Winning team members of the Hack Dibner competition: Vikram Sakkia, Michelle La, and Chengfeng Luo

Walking into a spacious, well-stocked library can be a transformative experience: the hushed atmosphere of productive study, the sense of intellectual curiosity ... yet few would argue that the experience always meets expectations. Whether it’s the occasional noisy patron or difficulty finding an unoccupied seat, those annoyances can mar even the most well-planned study session.

The annual “Hack Dibner” competition challenges NYU Tandon students to use technology to address such issues here at Dibner and other NYU libraries, and this year several teams came up with innovative solutions to the problems that most irked them.

The initiative kicked off on September 20, and throughout the semester participants attended workshops on ideation, project management, literature review, pitching, and other vital topics. Led by library mentors Lindsay Anderberg and Matthew Frenkel, the hackers learned the importance of using universal design principles and being data-driven, flexible, and willing to iterate.

By December 6, the day the competition entries were judged, several hacks had been prototyped and were ready to be assessed on the basis of their impact (20 points), feasibility (20 points), contextual inquiry and user experience (20 points), creativity (20 points), written proposal (10 points), and final pitch (10 points). (Teams who attended the workshops and consulted library mentors could also be awarded five bonus points for engagement and grit.)

It was a difficult decision for judges, but when the evening was over, Team Tandonnect had been declared the winner of the $500 first-place prize with a score of 96.6. Acknowledging how isolating it can feel to study alone, team members Michelle La, Chengfeng Luo, and Vikram Sakkia devised a digital app aimed at pairing like-minded students to form study groups and schedule meeting times.
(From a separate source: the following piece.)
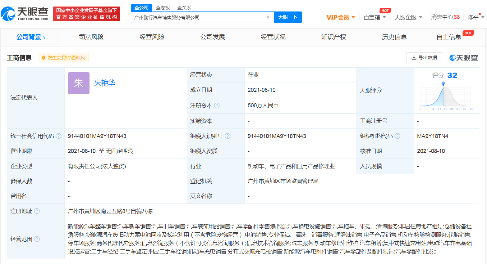This screenshot has height=264, width=487.
Task: Click the help icon next to 经营范围
Action: [x=37, y=239]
The goal went beyond just helping students excel academically, they said. “With NYU being comprised of commuter students, international students, and a wide variety of others, we see this as a way to support one another and build a cohesive community,” they explained.

With a score of 93.5, Team Hush earned the second-place prize of $250. Members Satish Reddy Bethi, Shubham Desai, and Zeru Zhang admitted to being annoyed by a noisy person from time to time while at Dibner — until they were admonished themselves one day for being too loud. “We hadn’t even been aware of our volume,” they recalled, “and it was really embarrassing to have it pointed out.” Hoping to save others from inadvertently committing a similar faux pas, they devised a silent alarm system that attaches to a table and flashes briefly when an unexpectedly loud sound is detected — an idea that impressed judges with its utility and sensitivity.

Thanks to those winning ideas, Dibner may soon be filled with lots more camaraderie and much less noise.